We arrived in London exactly 2 months ago today.  We arrived exhausted and unable to check into our flat.  We spent several hours roaming the streets of London, in the rain, feeling frustrated and completely unsure of everything.

In two months we've gotten used to our lives overseas and thoroughly enjoyed it. Our lease is up tomorrow and we start the next half of our adventure. It is almost impossible to believe that it is passing this quickly.  Tomorrow, we head to Bruges, Belgium. We will be there for 3 nights, then Paris for 3 nights, 1 night in Bayeux exploring the DDay beaches, then driving to Lyon where we will reside from Nov 2 - Dec 29th.

We've spent the past two days packing up all our crap (we've accumulated a fair amount) and putting the flat back in it's original configuration.  I believe that all four of us are in agreement that, if we hadn't already paid for our flat in Lyon, we'd stay in London for another 2 months. We've really liked it that much. However the next week, and the next 2 months are likely to be just as enjoyable. Or at least as much of an adventure.

In the past 10 days we've tried to pack in all of the various things that we hadn't managed to see yet. Time in Cambridge (a wonderful bicycle and punting tour), a few days in the Cotswalds and Stratford-Upon-Avon, and the Chislehurst Caves (totally cool--started by the Druids and used during WWII for up to 15, 000 people as shelter from the Blitz).  We've also managed to pack in a few more shows, Matilda (really fun), Much Ado About Nothing (aka Love's Labours Won, a surprise hit with the kids), Charles III (a fun show about Prince Charles becoming king--totally pissed me off!) and Charlie and the Chocolate Factory (cancelled after the interlude b/c they couldn't raise the 'iron curtain' and we had to get a refund).

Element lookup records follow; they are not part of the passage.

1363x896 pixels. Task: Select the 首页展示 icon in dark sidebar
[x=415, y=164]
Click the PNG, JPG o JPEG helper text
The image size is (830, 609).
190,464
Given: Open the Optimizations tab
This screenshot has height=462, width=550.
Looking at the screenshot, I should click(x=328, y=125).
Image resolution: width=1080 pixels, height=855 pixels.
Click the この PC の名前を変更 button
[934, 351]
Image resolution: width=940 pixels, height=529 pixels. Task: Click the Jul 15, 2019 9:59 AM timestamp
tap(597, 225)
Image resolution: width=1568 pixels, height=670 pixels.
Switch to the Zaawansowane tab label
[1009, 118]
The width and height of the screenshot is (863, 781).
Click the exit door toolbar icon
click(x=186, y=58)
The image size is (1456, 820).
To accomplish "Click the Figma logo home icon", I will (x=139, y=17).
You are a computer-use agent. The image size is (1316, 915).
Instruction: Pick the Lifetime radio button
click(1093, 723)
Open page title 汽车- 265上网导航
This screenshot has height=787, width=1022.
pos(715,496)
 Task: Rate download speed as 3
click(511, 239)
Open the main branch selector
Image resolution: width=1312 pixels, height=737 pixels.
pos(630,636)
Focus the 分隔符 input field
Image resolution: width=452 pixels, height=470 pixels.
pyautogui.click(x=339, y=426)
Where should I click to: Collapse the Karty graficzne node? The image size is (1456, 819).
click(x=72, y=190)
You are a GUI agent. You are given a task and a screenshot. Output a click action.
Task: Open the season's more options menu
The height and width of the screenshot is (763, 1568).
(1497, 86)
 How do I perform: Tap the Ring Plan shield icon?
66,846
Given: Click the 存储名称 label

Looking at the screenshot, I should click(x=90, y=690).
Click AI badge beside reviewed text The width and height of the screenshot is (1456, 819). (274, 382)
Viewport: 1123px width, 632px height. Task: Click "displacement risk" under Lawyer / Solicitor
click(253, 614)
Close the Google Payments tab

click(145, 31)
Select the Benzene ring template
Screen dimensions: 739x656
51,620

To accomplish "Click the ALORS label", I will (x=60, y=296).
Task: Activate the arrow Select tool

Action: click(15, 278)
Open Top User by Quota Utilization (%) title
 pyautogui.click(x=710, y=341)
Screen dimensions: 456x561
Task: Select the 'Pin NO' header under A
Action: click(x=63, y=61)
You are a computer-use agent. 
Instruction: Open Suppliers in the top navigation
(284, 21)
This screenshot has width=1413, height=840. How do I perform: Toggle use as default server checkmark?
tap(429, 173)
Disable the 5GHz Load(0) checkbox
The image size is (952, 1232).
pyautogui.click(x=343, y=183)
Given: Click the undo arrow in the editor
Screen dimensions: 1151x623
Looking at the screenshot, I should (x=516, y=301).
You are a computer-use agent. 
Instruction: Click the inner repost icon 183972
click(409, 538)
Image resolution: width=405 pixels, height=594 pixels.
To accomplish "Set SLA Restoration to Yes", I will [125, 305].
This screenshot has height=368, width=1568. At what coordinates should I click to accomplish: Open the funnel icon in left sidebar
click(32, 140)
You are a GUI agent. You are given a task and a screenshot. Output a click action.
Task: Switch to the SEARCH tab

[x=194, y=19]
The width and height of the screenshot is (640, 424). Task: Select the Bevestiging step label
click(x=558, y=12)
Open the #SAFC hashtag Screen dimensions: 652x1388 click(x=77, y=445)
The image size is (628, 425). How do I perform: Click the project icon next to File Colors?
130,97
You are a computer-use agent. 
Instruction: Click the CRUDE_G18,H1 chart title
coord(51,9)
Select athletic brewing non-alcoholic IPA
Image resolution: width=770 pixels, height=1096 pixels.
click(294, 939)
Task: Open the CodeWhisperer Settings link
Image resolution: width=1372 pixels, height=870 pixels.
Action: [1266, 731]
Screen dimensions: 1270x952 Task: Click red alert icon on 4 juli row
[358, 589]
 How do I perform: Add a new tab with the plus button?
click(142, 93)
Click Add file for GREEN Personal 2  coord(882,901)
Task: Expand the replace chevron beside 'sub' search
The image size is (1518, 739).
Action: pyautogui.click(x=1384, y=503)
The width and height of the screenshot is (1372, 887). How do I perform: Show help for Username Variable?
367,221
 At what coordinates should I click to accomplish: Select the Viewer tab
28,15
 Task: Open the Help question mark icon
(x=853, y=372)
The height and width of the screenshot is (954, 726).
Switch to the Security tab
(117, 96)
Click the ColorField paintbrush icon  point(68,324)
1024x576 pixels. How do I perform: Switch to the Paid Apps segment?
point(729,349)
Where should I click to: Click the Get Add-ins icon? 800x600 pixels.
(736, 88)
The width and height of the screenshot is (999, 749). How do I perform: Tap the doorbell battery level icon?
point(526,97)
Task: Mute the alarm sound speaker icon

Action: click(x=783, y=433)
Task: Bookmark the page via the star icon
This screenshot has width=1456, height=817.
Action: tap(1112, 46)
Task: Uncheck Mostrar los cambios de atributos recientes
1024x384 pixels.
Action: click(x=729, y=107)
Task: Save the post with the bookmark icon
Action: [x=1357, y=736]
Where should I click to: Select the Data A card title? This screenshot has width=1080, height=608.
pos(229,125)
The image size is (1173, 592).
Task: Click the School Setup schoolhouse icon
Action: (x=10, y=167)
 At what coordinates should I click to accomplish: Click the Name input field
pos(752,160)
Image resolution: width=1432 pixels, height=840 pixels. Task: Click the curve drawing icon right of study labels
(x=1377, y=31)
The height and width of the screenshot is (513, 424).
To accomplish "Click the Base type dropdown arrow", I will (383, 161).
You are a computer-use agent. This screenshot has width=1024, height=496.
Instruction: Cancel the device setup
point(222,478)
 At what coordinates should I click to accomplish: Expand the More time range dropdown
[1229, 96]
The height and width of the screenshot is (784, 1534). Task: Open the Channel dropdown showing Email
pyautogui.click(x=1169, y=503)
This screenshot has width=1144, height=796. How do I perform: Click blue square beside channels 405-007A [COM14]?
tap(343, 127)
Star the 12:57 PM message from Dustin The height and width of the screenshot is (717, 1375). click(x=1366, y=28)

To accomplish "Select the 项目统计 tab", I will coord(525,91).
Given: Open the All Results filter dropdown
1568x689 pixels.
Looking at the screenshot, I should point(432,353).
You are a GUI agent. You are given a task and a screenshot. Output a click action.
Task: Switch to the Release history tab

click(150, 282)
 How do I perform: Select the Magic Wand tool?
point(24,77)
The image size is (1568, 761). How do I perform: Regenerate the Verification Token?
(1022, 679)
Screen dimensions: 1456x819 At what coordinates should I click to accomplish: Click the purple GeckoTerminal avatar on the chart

We've said goodbye to the London City Voices Choir, to the friends we've made (Iain/Clare and Andrea) the friends we know (Clay Sublett) and Engin from the little coffee shop down the road. It's a little sad, a little nerve-wracking and a lot exciting.

Picture time.
King's College at Cambridge. We saw Evensong here.


Cambridge is kind of pretty...


And the girls aren't too bad either.

Creepy Grasshopper clock in Cambridge!
When it chimes, it sound like chains falling in a coffin!


Our local coffee shop

Mezze pastrie table. 
The Ingham's with our friend Engin.
Appolini. Pastry goodness filled with chocolate or lemon cream.

We came here every morning...


and were sad when they were closed on the weekends.

This place was cool. Chalk and flint mines started several hundred years ago and then used as shelter during the blitz.  Up to 15k people lived in this maze of tunnels for 1p/day or 6p/week. It was really cool but also a very scary reminder of what people went through not that long ago.